Blog | February 27, 2015

5 Trends Poised To Accelerate Drug Development

By Anna Rose Welch, Editorial & Community Director, Advancing RNA

drug development

In November 2014, Tufts Center for Drug Discovery announced it takes $2.6 billion to push a drug through development and marketing approval — a process that often spans longer than 10 years.

This eye-opening amount of time and money was, of course, met with some skepticism from consumer groups and the media, which argued that the Tufts research — partially funded by drug makers — could simply be trying to justify rising drug prices. (Both The Wall Street Journal blog (WSJ) and The New York Times published pieces highlighting the ways critics approached the news release.)

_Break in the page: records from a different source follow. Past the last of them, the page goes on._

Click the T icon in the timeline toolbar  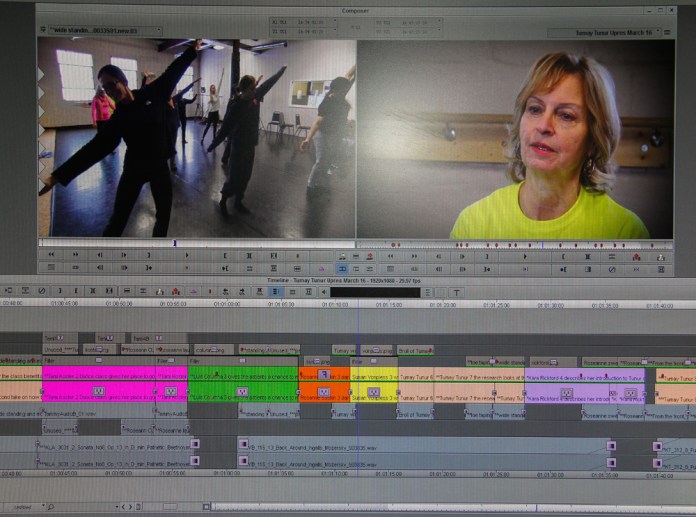tap(456, 292)
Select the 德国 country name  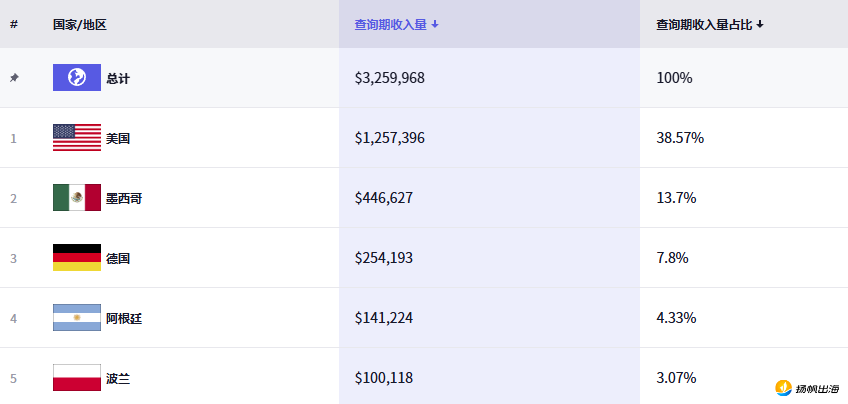(118, 258)
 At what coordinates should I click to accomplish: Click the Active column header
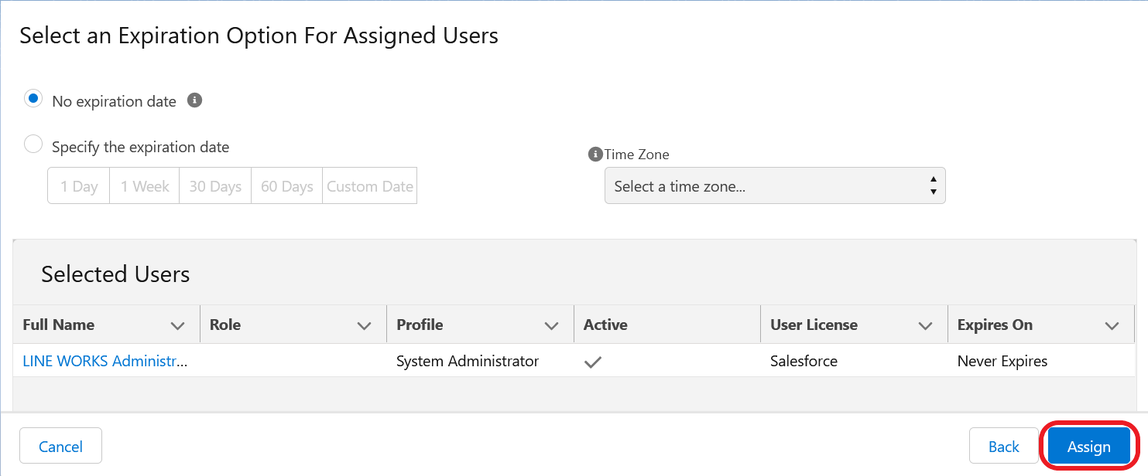[x=605, y=325]
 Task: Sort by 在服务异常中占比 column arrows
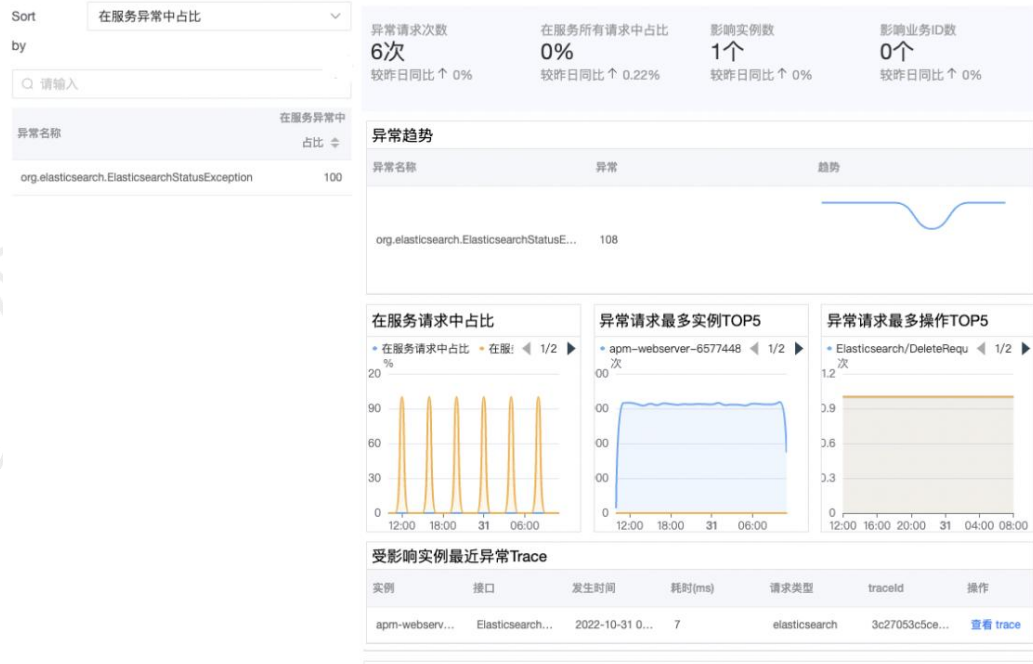click(x=335, y=143)
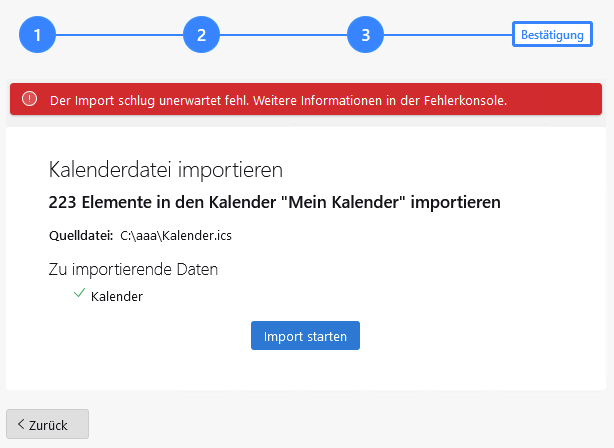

But critics aside, it’s figures such as these that are inspiring the industry to find new ways to speed drug development. The solutions will vary depending on the type of treatment and the resources available to the companies developing these drugs. However, there have been a few trends taking shape in the industry that are expected to have a big impact on drug development, starting with (though definitely not limited to):

  1. Biomarker Identification: The FDA’s Drug Development Tools Qualification Program was established in 2012 to identify useful and appropriate biomarkers, clinical outcomes, assessments, and animal models. However, the agency recently announced that it needs help validating and identifying “promising” biomarker candidates. Identifying these biomarkers would not only help a company identify prospective patients for a certain treatment, but it would also help separate out those patients who might be harmed or would not see any effect from a particular experimental drug. With knowledge like this, researchers could replace a drug’s clinical efficacy endpoint or push a drug more quickly through the testing phase, says Regulatory Affairs Professionals Society. The FDA’s comment request document can be found here in the Federal Register. (I’d also imagine the identification of biomarkers could be particularly important for companies and patients given the amount of chatter about “Right To Try” laws these days. The better a company can identify a drug’s potential effects in patients, the fewer unpleasant surprises in the course of compassionate use and, in turn, the fewer delayed trials.)
  2. Multi-Arm Trials: According to a list of 2015 trends and predictions released by Cytel, multi-arm trials are a way the clinical space can make the trial process more efficient. Gone are (or should be) the days of the two-arm trial, as this format clings to the incorrect notion that researchers are only allowed to ask one question in a clinical trial, Cytel says. Given the increasing attention to personalized medicine and patient centricity, we’re clearly living in an age where a trial should be structured to match the complexity of researchers’ questions so they can more quickly confirm what they need to know and get the medicine more efficiently into patients’ hands.
  3. Adaptive Early Phase Development: In its list of trends and predictions, Cytel also identified Phase 1/2a exploratory trials for proof of concept and dose-finding as an essential tool to help researchers learn how a drug will affect patients. Adaptive development can provide researchers with actionable information about the drug’s performance even before it reaches Phase 3 trials. The more knowledge gained early on, the better able to tackle problems that could arise and delay a clinical trial. BMC Medical Research Methodology recently published “Three steps to writing adaptive study protocols in the early phase clinical development of new medicines,” for those of you interested in learning more.
  4. Big Data: It’s hardly surprising that Big Data would make the list. To date, Big Data seems to be just an alluring concept the industry is still struggling to make actionable. However, in January, Tufts identified Big Data as being one of the top 2015 trends in its annual report. According to Tufts, sponsors and CROs will be turning to Big Data to streamline research/protocol designs, select and engage patients, and improve regulatory submissions — all of which stand to shave some time off of Tufts’ estimated 10 years for drug development. Like Cytel, Tufts also hits on the rising importance of adaptive trial designs to improve quality and success rates. The Tufts 2015 Outlook can be found here.
  5. 3-D Printing: There’s been a lot of buzz about 3-D printing over the last year, and quite often accompanying that discussion is a reference to the company Organovo, a high-profile and active player in the space. The company’s goal is to create living human tissue (with a particular focus on the liver currently) and test drugs on this tissue to determine toxicity, eliminating the need to use petri dishes of cells and animals in early-stage drug testing. In a Life Science Leader feature, Organovo’s CEO, Keith Murphy, says, “Three-dimensional bioprinted tissues can help pharmaceutical companies speed up the drug discovery process allowing R&D teams to test new and promising drugs on functional human tissues during hit-to-lead [H2L] and lead optimization stages of drug development. This will help identify potential toxicity and efficacy issues before drugs ever enter clinical studies.” As Murphy tells the WSJ, it often takes a drug entering a clinical trial for a company to realize it’s toxic — a costly discovery that can quickly halt development. (In fact, just this week I read about Eli Lilly’s latest issues with its long-acting insulin treatment, Peglispro. Because it caused an increase in liver fat and other toxicity concerns, the company has pushed back a regulatory filing until after 2016. Yikes.) 3-D printing is still a relatively small market, but it is pegged to grow 14 percent from $425 million to $485 million in 2015.